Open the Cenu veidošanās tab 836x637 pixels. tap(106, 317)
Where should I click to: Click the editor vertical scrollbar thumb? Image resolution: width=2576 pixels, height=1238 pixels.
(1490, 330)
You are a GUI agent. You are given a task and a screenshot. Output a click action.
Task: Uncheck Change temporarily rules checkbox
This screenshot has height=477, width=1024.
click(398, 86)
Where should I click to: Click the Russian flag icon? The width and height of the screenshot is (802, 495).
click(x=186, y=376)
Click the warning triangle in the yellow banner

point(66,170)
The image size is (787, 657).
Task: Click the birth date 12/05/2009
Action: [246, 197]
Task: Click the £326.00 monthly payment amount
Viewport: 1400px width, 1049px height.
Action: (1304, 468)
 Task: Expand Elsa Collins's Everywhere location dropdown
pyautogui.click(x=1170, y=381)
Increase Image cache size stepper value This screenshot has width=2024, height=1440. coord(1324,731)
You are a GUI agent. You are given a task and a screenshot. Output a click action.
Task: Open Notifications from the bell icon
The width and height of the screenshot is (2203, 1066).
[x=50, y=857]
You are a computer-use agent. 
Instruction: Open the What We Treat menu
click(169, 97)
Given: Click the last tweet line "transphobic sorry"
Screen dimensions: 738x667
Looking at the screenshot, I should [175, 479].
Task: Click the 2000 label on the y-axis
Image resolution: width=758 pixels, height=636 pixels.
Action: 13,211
☆ ☆ ☆ ☆ ☆
§ SET PROBLEM: Starting at the beginning of the listing and ending at the line that contains "Looking at the", reproduce those lines, substituting "alert icon" for "warning triangle" and leaving all else unchanged.

§ RESULT OF THIS TASK:
Open the Cenu veidošanās tab 836x637 pixels. tap(106, 317)
Where should I click to: Click the editor vertical scrollbar thumb? Image resolution: width=2576 pixels, height=1238 pixels.
(1490, 330)
You are a GUI agent. You are given a task and a screenshot. Output a click action.
Task: Uncheck Change temporarily rules checkbox
This screenshot has height=477, width=1024.
click(398, 86)
Where should I click to: Click the Russian flag icon? The width and height of the screenshot is (802, 495).
click(x=186, y=376)
Click the alert icon in the yellow banner

point(66,170)
The image size is (787, 657).
Task: Click the birth date 12/05/2009
Action: [246, 197]
Task: Click the £326.00 monthly payment amount
Viewport: 1400px width, 1049px height.
Action: (1304, 468)
 Task: Expand Elsa Collins's Everywhere location dropdown
pyautogui.click(x=1170, y=381)
Increase Image cache size stepper value This screenshot has width=2024, height=1440. coord(1324,731)
You are a GUI agent. You are given a task and a screenshot. Output a click action.
Task: Open Notifications from the bell icon
The width and height of the screenshot is (2203, 1066).
[x=50, y=857]
You are a computer-use agent. 
Instruction: Open the What We Treat menu
click(169, 97)
Given: Click the last tweet line "transphobic sorry"
Screen dimensions: 738x667
Looking at the screenshot, I should [175, 479].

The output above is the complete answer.